Mazarin looked up from his vast worktable and frowned.

King Louis cut to the point. “I understand you've completed the first draft of the peace treaty.”

The cardinal swept his hand over bound packets of paper on his table. There were more than a hundred, each marked with a different article number and notations of properties, borders, or funds. No wonder it took so long to draft.

“Show me article twenty-three.”

My uncle paled.
Ah yes, uncle, you sent Philippe away a little too late.
He sorted through the packets and handed one to King Louis.

The king rifled through it, then held it out to me. “Look, Marie. It is an article of marriage”—he threw the thing on the table so hard other papers fluttered to the floor—“between me and a Spanish cow that your uncle swore he wouldn't attach me to.”

My uncle held out his hands,

The king wouldn't let him speak. “All these months you've been laboring on this? I trusted you.”

“The Spanish king has expectations … I deemed it unwise to surprise him.”

“Unwise to surprise
him
?” The king glanced at me with exaggerated shock, then put both fists on the table and leaned toward the cardinal. “Surprising
me
has cost you my trust, my love, and the last of my patience.”

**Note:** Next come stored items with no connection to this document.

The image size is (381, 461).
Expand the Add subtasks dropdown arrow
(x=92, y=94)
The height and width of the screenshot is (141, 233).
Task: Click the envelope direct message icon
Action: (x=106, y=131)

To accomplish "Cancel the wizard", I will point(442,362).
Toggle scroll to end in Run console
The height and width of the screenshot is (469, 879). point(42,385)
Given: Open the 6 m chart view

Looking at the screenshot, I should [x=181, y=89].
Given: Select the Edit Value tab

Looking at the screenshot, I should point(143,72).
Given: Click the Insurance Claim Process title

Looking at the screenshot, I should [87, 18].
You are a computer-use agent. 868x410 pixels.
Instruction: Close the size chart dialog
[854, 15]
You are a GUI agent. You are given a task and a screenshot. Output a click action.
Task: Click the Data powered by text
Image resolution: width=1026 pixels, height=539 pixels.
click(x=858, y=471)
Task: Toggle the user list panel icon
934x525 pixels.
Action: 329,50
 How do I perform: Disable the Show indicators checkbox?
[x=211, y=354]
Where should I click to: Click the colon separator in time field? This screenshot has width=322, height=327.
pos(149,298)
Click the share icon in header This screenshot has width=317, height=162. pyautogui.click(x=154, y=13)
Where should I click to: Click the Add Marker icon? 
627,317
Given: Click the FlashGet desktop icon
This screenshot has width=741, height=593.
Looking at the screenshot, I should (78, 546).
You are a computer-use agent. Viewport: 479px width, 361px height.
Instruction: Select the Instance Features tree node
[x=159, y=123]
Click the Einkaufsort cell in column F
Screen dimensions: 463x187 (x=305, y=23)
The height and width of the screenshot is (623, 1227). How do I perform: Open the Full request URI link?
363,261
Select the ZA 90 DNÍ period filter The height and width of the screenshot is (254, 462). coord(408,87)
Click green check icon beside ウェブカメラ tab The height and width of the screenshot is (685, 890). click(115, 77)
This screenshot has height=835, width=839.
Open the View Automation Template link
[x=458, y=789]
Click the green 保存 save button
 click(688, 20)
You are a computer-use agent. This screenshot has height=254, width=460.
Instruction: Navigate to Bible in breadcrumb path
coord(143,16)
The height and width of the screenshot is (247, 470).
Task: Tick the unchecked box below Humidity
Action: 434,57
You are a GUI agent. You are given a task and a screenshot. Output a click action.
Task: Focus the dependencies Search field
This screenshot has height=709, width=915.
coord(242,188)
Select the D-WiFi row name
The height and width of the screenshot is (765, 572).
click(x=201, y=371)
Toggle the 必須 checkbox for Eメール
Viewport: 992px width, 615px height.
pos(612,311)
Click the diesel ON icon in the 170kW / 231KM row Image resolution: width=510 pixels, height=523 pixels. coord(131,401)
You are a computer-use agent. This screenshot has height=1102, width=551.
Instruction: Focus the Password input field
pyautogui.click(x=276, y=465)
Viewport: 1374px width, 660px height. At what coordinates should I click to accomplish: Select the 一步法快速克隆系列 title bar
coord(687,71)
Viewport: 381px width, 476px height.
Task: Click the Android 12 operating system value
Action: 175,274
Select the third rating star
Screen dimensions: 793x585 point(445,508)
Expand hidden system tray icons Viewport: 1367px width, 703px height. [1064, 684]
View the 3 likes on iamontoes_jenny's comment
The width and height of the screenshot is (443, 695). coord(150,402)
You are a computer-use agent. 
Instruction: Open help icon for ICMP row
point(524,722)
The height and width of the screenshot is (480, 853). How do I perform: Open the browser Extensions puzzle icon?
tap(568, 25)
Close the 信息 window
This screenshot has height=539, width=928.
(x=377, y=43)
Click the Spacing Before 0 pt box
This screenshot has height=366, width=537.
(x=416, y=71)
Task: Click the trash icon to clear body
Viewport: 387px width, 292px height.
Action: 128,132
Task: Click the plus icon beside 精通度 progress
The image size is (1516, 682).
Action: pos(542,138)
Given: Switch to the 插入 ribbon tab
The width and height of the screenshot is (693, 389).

The footman announced Piccolomini. The papal nuncio walked in timidly, trying to read the situation. I remembered him from Rome, where his family had been one of the most powerful. Would his Italian cunning preserve him today?

The king stood upright. “Monseigneur Piccolomini! I was just talking to the cardinal here about our Holy Father. It has been some time since we heard from him, hasn't it?”

It was a brilliant move.

Piccolomini eyed Mazarin as if to ask,
What should I do?
Finally Piccolomini replied, “Alexander the Seventh beseeches me to extend his blessings to you in every letter, sire.”

Louis was not deterred. “And that last letter was…” He waited for the nuncio to bury himself.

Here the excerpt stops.